- **LISTED RECORDS**:
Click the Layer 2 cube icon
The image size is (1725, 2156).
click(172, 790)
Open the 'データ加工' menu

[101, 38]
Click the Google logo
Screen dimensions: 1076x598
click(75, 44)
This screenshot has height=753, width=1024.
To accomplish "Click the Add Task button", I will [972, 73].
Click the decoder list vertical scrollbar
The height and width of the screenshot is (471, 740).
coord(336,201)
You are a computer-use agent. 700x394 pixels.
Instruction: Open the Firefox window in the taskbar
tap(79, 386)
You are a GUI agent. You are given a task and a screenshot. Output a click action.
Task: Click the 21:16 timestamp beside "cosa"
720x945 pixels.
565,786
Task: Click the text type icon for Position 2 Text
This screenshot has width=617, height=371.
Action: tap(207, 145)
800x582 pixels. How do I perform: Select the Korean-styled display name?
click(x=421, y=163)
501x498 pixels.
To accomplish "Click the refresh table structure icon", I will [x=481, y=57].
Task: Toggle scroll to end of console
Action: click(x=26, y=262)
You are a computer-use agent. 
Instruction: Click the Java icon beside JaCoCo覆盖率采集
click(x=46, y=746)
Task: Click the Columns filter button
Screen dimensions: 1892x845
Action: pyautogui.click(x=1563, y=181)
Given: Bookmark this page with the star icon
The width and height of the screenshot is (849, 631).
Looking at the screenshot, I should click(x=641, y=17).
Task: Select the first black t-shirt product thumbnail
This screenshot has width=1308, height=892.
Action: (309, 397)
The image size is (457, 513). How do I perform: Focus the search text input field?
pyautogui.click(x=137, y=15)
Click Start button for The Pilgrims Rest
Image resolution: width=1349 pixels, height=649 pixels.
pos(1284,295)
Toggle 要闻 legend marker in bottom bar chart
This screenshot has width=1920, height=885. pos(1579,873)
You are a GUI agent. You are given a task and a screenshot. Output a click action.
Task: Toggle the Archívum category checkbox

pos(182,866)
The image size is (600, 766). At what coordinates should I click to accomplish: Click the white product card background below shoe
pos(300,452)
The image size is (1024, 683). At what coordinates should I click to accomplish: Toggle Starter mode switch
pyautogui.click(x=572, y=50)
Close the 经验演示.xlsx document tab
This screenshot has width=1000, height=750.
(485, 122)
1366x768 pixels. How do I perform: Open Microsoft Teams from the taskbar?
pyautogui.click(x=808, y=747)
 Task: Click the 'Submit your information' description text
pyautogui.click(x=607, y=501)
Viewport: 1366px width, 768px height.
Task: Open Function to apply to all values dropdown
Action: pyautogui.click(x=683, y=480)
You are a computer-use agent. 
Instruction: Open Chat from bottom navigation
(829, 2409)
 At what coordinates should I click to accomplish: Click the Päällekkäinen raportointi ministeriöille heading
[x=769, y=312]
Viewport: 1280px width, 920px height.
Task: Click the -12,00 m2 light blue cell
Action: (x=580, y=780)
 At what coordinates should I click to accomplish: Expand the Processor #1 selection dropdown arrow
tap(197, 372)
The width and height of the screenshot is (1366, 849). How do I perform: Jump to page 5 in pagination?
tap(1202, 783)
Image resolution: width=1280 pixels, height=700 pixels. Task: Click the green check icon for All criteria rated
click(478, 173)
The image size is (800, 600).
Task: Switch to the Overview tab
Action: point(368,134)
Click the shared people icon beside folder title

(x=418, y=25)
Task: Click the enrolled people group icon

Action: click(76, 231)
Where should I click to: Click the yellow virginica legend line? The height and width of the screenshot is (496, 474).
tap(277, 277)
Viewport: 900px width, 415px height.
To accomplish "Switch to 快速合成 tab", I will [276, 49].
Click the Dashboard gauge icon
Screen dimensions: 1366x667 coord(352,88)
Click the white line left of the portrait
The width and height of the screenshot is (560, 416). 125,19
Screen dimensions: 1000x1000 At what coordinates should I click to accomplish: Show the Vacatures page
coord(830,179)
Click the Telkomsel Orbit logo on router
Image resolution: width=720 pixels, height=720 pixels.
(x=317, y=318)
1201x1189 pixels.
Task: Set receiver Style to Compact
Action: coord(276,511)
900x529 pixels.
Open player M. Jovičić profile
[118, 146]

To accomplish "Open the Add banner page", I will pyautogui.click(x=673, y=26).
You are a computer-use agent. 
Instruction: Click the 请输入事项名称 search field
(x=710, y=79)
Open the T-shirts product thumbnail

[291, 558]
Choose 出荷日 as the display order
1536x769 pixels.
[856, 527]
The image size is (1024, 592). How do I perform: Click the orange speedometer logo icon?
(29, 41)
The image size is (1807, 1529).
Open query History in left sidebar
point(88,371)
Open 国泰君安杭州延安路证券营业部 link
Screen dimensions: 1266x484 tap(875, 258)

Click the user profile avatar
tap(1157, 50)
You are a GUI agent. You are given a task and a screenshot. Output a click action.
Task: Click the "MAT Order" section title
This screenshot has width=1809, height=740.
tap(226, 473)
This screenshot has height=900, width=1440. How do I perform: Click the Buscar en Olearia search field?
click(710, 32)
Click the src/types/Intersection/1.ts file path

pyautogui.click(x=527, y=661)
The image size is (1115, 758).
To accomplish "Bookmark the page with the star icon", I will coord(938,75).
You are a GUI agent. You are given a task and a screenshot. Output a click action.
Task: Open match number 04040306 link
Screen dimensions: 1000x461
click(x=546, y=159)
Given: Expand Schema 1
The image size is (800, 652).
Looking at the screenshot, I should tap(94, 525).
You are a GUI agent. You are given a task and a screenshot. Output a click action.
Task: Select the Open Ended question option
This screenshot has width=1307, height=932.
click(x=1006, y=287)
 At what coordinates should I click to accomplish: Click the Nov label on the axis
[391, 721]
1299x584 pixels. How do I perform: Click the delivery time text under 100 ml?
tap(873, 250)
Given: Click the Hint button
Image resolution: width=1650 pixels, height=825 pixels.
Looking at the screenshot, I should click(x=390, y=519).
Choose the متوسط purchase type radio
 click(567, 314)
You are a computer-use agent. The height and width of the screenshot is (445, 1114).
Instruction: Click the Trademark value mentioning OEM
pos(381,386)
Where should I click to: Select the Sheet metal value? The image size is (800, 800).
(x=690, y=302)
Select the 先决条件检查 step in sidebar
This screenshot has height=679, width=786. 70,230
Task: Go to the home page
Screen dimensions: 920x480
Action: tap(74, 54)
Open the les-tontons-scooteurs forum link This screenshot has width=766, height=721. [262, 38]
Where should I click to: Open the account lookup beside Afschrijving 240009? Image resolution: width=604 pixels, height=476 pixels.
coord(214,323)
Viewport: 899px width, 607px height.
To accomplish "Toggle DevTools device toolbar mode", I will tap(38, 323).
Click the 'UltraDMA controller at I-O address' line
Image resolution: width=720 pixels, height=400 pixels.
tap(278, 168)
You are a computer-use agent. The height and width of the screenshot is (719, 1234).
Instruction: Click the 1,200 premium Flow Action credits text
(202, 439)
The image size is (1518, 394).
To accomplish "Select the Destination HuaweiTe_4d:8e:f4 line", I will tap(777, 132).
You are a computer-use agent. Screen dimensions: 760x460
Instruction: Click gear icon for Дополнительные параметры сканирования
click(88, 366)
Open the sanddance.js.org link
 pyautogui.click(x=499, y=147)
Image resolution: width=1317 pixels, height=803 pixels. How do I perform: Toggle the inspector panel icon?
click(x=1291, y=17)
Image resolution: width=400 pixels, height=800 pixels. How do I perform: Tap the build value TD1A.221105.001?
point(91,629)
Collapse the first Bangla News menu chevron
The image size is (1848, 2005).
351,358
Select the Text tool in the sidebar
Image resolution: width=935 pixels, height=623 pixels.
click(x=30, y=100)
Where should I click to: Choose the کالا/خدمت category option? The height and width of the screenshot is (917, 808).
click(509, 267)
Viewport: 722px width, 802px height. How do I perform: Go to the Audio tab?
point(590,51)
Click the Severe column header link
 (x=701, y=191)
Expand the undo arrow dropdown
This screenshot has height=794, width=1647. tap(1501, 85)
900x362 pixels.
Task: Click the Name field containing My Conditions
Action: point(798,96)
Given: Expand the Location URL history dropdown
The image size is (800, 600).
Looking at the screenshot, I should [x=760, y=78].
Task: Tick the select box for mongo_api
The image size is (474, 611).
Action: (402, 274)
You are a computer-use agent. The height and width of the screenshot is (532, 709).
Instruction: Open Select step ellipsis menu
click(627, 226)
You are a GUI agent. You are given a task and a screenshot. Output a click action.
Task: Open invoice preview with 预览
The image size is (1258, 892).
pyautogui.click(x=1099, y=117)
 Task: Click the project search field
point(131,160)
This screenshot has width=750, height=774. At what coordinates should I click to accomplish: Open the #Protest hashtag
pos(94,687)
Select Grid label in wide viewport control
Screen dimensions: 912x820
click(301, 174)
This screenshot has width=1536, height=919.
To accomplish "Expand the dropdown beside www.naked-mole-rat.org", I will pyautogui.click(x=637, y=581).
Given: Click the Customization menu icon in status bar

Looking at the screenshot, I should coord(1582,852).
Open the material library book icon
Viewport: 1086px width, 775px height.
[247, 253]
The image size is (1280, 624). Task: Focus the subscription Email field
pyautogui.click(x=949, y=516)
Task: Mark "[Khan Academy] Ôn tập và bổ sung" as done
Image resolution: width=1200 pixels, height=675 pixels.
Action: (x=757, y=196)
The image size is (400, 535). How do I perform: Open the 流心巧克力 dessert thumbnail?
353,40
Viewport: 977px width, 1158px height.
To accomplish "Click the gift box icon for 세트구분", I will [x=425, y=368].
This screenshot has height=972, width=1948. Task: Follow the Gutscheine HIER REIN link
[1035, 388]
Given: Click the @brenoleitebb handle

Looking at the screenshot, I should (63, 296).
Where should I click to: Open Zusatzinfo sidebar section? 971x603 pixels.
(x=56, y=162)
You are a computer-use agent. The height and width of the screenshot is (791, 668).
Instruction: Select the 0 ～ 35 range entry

- **EXERCISE**: Return only the lines from the beginning of the material up to and including the line with "501x498 pixels.", exactly as written.

- **ANSWER FOR THIS EXERCISE**:
Click the Layer 2 cube icon
The image size is (1725, 2156).
click(172, 790)
Open the 'データ加工' menu

[101, 38]
Click the Google logo
Screen dimensions: 1076x598
click(75, 44)
This screenshot has height=753, width=1024.
To accomplish "Click the Add Task button", I will [972, 73].
Click the decoder list vertical scrollbar
The height and width of the screenshot is (471, 740).
coord(336,201)
You are a computer-use agent. 700x394 pixels.
Instruction: Open the Firefox window in the taskbar
tap(79, 386)
You are a GUI agent. You are given a task and a screenshot. Output a click action.
Task: Click the 21:16 timestamp beside "cosa"
720x945 pixels.
565,786
Task: Click the text type icon for Position 2 Text
This screenshot has width=617, height=371.
Action: tap(207, 145)
800x582 pixels. How do I perform: Select the Korean-styled display name?
click(x=421, y=163)
501x498 pixels.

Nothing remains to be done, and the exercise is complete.